Instructions to follow
Only the lines from the one containing "This screenshot has height=621, width=1355." through the end of the data belong in the answer; reproduce them exactly.

[Records from a data collection]
=-=-=-=-=

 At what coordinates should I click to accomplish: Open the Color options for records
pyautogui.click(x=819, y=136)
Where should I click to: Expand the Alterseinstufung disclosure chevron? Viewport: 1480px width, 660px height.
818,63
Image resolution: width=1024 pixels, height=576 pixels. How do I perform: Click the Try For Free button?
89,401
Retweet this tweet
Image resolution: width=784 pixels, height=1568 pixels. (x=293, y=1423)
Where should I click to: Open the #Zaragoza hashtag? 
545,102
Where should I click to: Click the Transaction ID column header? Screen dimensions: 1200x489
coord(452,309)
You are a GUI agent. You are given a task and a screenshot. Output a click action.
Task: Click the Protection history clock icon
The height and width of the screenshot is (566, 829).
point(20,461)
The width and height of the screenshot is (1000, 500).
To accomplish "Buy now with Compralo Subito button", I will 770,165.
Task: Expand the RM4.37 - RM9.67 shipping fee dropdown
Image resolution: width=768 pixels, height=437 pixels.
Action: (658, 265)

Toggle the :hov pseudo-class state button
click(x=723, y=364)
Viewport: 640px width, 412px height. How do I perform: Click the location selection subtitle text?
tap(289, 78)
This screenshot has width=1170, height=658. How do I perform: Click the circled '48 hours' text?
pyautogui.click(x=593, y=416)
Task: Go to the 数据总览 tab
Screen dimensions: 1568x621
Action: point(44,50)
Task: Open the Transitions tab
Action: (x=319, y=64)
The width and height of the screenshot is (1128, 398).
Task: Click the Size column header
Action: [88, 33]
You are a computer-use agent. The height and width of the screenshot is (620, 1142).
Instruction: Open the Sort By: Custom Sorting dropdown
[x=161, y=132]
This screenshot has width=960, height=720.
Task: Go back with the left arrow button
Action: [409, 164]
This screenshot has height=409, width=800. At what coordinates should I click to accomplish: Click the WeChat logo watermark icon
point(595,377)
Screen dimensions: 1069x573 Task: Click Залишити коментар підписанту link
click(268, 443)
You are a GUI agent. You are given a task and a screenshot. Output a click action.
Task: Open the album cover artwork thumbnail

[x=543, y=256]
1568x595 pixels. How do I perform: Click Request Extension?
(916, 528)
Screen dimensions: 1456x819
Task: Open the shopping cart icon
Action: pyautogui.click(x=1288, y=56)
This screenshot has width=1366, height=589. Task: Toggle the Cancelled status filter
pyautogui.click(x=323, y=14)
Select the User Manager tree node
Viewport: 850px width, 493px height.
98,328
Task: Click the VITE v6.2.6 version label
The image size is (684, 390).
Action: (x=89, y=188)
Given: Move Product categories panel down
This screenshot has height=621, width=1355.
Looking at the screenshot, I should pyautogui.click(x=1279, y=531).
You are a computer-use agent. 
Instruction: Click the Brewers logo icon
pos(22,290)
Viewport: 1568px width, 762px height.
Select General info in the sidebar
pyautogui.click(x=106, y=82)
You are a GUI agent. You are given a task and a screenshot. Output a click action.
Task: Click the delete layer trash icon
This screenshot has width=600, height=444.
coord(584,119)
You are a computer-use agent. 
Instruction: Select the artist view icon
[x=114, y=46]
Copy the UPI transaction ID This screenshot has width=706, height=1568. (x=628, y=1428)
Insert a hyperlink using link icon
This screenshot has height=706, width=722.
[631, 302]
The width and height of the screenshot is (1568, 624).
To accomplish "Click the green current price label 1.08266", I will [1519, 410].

=-=-=-=-=

Answer to the exercise
This screenshot has height=621, width=1355.
Looking at the screenshot, I should pyautogui.click(x=1279, y=531).
You are a computer-use agent. 
Instruction: Click the Brewers logo icon
pos(22,290)
Viewport: 1568px width, 762px height.
Select General info in the sidebar
pyautogui.click(x=106, y=82)
You are a GUI agent. You are given a task and a screenshot. Output a click action.
Task: Click the delete layer trash icon
This screenshot has width=600, height=444.
coord(584,119)
You are a computer-use agent. 
Instruction: Select the artist view icon
[x=114, y=46]
Copy the UPI transaction ID This screenshot has width=706, height=1568. (x=628, y=1428)
Insert a hyperlink using link icon
This screenshot has height=706, width=722.
[631, 302]
The width and height of the screenshot is (1568, 624).
To accomplish "Click the green current price label 1.08266", I will [1519, 410].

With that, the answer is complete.